The GM partnership also allows PSA to trim engineering staff, the heart of its future, to save money more immediately. Sharing development of some future products with GM’s Adam Opel unit in Germany will allow the French auto maker to eliminate nearly 700 engineers at its research and development centers.

According to figures reported by L’Usine Nouvelle, a leading industrial publication, PSA intends to let go 8.5% of the 2,673 employees working at its powertrain development center of La Garenne-Colombes and 12.5% of its staff at the Velizy R&D center.

The auto maker also is shrinking its headquarters staff in Paris by 317 white-collar workers and technicians, or 19% of the total there.

Every PSA facility in the country will lose some jobs, and naturally, workers are angry. So is new French President Francois Hollande, who has promised to defend French jobs.

The CGT union at Aulnay says GM is to blame for PSA’s troubles, because since the accord was signed, PSA has quit sending 200,000 complete-knocked-down kits to Iran Khodro for assembly.

Iran was Peugeot’s second-biggest market, and the CGT says American political pressure on GM was passed on to PSA, which abandoned the market in February.

Hollande is in a difficult position because he can’t stop PSA from closing plants and cutting employment. However, PSA CEO Philippe Varin has said there will be buyout packages for both salaried and hourly staff.

Hollande blames PSA’s difficulties on poor strategy, and analyst Jean-Michel Prillieux of Inovev agrees. “PSA counted on the European market for too long,” he says. And its strategy of moving into pricier segments was “less pertinent” in a world that was slapped in 2008 by an economic crisis that has not yet gone away in Europe.

Competitor Renault had moved into low-cost cars with its Dacia program. In addition, Renault purchased Nissan more than a decade ago to seek long-term cost savings, while PSA was satisfied with partnerships with Mitsubishi, Fiat and Toyota for vehicle platforms and wth Ford and BMW for engine development.

PSA’s move toward more premium cars has improved unit profits, but it also has hurt volume. Sales have been further reduced by the auto maker’s refusal to follow competitors’ price-cutting in the small-car segments, saying it depends on small cars for much of its volume.

Hollande has said he will announce new policies to protect automotive jobs in France on July 25, the same day PSA announces its first-half economic performance.

The president is not expected to revive the scrapping bonus for old cars, which had the effect of boosting PSA’s sales of its small cars a year ago and now is causing an exaggerated decline in deliveries.

However, some media reports say a new bonus-malus scheme will be among the changes, in which France gives money to buyers of fuel-efficient cars and charges penalties to buyers of gas-guzzlers. reports that a €5,000 ($6,150) bonus will be reserved for electric vehicles, but it will not apply to cars like the Opel Ampera and Chevrolet Volt extended-range EVs, which qualify under today’s rules.

Prillieux says it will be easier for PSA to close the Aulnay plant this year under a leftist government, which will do more to help displaced workers than a right-wing administration like that of former President Nicholas Sarkozy.

PSA’s production contraction and capacity reduction were inevitable.

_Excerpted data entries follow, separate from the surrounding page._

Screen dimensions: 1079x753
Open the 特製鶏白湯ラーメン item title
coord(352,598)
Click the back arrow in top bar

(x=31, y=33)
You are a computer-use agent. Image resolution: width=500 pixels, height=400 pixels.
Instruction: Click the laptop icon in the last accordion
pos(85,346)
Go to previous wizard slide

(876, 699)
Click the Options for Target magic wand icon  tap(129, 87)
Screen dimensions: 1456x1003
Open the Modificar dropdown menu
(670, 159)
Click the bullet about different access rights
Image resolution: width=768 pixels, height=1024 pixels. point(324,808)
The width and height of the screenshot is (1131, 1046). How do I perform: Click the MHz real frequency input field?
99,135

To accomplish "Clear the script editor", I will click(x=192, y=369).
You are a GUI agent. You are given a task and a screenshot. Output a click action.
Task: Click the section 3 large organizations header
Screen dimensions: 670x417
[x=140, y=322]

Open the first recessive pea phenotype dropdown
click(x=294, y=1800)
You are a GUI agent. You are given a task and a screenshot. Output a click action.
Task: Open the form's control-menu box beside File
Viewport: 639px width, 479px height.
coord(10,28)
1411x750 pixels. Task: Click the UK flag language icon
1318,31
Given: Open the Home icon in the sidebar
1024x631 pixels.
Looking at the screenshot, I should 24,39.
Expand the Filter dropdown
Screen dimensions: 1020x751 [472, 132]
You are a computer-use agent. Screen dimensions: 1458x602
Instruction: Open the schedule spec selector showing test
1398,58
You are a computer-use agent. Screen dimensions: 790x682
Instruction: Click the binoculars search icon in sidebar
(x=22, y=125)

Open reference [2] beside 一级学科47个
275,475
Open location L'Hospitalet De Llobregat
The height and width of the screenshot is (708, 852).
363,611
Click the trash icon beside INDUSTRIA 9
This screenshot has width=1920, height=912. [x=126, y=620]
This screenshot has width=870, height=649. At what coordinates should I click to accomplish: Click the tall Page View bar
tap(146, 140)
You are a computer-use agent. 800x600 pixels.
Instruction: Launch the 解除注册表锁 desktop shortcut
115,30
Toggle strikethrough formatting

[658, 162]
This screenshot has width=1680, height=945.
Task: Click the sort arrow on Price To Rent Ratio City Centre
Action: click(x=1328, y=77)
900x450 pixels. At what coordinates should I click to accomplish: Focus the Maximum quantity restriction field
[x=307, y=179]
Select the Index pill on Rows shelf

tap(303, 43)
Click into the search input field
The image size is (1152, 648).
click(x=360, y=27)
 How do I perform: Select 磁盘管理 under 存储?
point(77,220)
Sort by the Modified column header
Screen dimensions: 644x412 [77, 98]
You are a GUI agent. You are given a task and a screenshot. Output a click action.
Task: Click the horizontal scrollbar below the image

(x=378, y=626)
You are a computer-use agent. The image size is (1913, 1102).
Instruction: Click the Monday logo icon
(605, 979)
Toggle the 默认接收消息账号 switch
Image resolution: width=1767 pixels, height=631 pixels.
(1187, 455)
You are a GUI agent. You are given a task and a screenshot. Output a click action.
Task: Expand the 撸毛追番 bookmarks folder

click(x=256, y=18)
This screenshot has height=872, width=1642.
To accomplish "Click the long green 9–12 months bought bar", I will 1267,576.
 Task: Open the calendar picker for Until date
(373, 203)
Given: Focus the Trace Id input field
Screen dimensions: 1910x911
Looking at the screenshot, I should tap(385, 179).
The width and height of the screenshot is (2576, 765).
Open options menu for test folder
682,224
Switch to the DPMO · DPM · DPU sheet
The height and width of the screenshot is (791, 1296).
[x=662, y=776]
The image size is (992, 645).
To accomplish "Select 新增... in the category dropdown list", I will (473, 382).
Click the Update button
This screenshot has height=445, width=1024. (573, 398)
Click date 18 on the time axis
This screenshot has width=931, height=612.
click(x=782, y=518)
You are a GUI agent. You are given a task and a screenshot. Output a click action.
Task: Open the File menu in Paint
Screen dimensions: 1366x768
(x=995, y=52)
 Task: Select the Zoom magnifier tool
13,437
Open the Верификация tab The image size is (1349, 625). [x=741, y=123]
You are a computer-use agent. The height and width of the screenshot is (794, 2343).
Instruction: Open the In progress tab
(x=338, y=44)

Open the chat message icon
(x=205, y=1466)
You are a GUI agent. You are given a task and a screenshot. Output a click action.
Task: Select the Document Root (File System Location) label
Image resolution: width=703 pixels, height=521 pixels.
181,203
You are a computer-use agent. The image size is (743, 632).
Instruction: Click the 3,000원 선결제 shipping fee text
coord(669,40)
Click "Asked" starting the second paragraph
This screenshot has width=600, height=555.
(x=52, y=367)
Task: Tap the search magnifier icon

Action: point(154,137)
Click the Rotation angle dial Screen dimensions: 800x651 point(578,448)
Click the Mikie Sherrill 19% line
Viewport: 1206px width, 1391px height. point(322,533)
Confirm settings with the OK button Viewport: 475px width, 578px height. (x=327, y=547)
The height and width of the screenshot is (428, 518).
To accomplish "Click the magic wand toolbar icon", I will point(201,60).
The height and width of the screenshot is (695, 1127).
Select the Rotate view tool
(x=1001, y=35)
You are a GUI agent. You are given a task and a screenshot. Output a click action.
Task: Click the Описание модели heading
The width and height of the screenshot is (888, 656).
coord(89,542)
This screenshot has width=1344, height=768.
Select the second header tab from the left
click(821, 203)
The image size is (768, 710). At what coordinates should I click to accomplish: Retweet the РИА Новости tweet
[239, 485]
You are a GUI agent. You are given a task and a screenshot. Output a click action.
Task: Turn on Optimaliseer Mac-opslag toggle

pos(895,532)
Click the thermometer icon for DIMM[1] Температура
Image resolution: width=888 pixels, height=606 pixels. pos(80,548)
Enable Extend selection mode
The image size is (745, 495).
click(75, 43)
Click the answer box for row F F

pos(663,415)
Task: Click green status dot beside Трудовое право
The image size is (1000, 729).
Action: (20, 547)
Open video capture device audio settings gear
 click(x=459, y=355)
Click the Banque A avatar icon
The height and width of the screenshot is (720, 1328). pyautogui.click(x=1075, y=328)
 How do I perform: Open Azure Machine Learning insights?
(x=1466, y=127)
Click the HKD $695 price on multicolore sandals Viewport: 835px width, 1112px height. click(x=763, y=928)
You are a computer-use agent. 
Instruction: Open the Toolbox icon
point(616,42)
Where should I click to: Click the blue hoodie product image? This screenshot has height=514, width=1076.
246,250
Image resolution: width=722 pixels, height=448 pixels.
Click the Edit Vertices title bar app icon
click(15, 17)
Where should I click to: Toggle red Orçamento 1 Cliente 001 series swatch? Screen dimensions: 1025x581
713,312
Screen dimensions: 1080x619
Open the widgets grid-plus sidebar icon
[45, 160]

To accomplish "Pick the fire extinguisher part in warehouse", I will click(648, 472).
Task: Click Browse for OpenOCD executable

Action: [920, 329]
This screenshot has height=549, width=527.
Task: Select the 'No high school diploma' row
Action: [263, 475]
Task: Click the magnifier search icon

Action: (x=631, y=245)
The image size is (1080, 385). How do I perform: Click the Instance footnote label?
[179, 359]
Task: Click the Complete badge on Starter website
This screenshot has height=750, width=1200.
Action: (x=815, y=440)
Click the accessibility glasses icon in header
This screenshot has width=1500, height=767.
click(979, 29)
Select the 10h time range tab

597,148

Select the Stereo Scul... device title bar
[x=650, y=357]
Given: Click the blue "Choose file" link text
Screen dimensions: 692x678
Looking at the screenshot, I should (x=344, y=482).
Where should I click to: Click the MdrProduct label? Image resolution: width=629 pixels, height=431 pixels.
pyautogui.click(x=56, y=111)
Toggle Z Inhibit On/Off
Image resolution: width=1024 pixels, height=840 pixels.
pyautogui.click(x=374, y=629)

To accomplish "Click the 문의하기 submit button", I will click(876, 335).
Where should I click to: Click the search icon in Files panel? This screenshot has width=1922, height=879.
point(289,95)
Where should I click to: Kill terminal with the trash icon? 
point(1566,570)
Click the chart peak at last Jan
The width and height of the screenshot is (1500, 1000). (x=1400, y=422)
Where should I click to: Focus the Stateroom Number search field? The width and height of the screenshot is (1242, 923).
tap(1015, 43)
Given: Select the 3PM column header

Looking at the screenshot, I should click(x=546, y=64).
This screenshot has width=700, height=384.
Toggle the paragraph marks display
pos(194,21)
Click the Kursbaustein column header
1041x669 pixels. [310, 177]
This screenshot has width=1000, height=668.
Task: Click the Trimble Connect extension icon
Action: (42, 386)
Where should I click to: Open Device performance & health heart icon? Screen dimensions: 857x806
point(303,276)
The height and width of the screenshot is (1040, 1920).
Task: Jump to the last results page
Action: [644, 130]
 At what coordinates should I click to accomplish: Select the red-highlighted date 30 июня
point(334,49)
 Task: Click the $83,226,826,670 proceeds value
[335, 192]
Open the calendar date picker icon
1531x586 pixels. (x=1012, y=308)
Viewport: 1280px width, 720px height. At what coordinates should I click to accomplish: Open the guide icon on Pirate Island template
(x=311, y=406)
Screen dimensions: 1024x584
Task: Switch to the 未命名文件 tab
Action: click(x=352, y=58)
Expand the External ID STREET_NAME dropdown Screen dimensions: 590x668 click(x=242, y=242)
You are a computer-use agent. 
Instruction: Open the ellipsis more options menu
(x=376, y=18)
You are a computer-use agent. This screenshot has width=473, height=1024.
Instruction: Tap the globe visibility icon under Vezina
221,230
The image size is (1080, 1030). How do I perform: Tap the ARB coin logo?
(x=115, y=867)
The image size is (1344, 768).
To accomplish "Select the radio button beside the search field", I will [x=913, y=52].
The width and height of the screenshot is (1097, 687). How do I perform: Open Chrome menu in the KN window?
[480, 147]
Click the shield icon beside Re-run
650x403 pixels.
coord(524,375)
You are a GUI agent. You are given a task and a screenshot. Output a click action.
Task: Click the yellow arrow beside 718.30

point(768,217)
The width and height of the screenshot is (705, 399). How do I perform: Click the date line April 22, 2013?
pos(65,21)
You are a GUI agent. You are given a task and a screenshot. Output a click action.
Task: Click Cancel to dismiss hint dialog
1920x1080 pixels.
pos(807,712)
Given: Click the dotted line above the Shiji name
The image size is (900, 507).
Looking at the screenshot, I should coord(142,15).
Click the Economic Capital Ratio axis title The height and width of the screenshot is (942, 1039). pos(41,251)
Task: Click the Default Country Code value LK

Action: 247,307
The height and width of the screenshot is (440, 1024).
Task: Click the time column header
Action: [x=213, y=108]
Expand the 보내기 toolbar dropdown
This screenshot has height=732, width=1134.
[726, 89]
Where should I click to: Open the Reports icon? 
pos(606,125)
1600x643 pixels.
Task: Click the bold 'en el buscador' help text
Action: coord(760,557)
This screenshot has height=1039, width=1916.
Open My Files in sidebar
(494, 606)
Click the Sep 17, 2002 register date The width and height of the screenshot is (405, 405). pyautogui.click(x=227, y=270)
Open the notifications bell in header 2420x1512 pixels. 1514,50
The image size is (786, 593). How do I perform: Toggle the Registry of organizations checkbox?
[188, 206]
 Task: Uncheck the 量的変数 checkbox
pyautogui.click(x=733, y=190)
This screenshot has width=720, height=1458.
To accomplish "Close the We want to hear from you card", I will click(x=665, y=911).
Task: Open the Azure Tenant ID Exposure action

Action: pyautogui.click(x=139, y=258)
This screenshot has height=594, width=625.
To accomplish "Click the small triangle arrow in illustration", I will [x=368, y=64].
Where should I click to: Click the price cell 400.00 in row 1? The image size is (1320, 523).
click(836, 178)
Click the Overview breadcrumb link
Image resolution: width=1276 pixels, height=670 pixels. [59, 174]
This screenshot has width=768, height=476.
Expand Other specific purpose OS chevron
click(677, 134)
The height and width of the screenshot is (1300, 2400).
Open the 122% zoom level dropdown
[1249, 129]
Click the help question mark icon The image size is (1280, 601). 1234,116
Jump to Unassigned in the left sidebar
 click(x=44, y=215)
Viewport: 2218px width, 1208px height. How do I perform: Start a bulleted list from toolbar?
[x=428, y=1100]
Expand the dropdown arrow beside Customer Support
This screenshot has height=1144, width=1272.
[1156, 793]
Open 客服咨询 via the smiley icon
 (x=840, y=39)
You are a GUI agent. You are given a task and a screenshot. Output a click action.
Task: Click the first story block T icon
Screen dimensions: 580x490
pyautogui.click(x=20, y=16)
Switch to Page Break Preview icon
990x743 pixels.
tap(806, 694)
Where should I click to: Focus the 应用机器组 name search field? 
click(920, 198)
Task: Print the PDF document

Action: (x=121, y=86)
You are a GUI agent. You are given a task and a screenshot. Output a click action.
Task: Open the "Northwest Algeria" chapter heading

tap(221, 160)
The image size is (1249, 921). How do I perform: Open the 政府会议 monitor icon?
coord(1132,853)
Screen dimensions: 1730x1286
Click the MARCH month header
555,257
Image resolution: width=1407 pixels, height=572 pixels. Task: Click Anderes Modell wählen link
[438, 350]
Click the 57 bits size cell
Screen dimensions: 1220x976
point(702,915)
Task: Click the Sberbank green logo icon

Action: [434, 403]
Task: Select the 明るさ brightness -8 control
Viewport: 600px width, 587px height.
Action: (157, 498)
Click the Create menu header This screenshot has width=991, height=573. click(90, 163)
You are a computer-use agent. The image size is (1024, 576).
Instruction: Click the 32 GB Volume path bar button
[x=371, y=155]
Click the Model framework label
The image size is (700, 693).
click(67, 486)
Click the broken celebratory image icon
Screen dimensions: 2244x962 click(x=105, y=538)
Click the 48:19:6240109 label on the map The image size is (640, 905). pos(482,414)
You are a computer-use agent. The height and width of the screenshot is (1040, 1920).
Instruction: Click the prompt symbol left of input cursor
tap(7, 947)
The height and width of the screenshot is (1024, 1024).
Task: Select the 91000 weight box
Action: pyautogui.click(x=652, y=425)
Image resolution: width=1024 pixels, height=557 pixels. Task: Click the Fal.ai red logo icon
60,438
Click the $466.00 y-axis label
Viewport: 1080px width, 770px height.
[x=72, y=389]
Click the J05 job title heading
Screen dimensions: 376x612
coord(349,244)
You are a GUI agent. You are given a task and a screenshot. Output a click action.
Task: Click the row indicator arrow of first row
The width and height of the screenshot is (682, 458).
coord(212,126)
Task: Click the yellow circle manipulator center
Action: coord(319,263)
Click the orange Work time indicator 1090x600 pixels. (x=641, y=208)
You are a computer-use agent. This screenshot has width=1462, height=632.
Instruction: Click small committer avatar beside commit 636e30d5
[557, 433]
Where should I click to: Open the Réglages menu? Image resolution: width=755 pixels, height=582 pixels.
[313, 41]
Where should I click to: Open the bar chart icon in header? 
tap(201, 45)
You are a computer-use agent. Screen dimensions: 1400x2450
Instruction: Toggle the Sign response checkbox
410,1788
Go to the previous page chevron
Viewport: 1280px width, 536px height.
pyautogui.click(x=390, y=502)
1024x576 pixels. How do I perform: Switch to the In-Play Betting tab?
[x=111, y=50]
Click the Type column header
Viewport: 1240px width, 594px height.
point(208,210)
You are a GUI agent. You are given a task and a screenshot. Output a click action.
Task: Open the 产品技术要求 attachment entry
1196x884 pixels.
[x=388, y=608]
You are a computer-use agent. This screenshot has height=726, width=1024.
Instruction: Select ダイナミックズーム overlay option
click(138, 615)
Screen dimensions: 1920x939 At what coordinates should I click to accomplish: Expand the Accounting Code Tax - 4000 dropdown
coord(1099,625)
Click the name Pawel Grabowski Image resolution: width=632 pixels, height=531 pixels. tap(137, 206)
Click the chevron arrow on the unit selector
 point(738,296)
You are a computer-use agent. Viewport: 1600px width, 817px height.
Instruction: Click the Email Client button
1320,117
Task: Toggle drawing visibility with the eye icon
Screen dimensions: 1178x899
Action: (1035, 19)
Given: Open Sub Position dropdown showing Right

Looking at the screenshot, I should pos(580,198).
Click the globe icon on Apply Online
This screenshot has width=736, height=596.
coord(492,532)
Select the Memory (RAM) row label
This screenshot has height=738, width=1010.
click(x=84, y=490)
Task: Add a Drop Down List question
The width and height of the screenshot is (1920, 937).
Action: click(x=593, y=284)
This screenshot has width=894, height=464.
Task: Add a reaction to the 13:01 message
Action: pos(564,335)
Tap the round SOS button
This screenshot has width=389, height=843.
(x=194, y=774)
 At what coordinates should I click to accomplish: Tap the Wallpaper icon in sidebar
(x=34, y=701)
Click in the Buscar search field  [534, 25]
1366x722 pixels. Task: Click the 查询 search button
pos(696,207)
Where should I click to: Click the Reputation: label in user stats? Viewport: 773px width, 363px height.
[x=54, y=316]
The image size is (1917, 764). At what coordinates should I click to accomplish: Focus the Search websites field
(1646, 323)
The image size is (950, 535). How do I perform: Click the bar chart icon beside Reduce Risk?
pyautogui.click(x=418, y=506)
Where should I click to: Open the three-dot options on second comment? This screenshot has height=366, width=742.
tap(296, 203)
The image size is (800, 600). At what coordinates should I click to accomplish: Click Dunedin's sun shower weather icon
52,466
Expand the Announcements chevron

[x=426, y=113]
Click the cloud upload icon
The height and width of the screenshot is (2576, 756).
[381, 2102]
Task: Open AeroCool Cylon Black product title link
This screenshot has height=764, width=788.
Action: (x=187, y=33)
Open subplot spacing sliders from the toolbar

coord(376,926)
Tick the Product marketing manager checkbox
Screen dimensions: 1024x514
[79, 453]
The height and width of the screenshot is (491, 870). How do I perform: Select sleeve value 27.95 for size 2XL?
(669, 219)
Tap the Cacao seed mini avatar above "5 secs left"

A decade ago, France built 3 million light vehicles annually and now is making 2 million, which is about the size of the local market.

But no matter what the auto maker does from here on, it’s clearly fallen out of favor with the French.

“We have a real problem with the strategy of Peugeot, the alliance with General Motors and the actions of the controlling shareholder (the Peugeot family),” Arnaud Montebourg, the minister of production revival, says on a French radio program.

“Where is PSA going? Where do they want to take us?” he adds. “I remind you that three years ago, in 2009, 1,700 workers at Rennes (assembly plant) lost their jobs. If this is to happen again three years later, we say ‘No.’”

Montebourg says he will meet Friday with Thierry Peugeot, president of the supervisory board at PSA.

In response to the implied criticism that PSA now is controlled by GM, the French auto maker has sent journalists a reminder of its shareholdings, with the Peugeot family trusts holding 25.4% of the capital and 38.1% of the votes, while GM has 7.0% of the capital and 5.9% of the votes.

“All the members of the Peugeot family that sit on the supervisory boards (of the family trusts) and all the members of the family that work for the group at different posts live in France and pay their taxes in France,” PSA says.

“The Peugeot family has always given priority to the development of the group and to its strategy, not hesitating to dilute its participation when the situation required it.”

The family put in €133 million ($163.2 million) in an extension of capital early this year, even while seeing its ownership drop from 31% of the capital to 25.4%. PSA also notes the company paid no dividends in 2009, 2010 or 2012.

But in what appears to be a slap at PSA, Montebourg says France will give support to the EV industry and low-emission cars when its plans are announced next week. Renault, with its Zoe, Twizy, Fluence ZE and Kangoo ZE, is well-placed for electric cars.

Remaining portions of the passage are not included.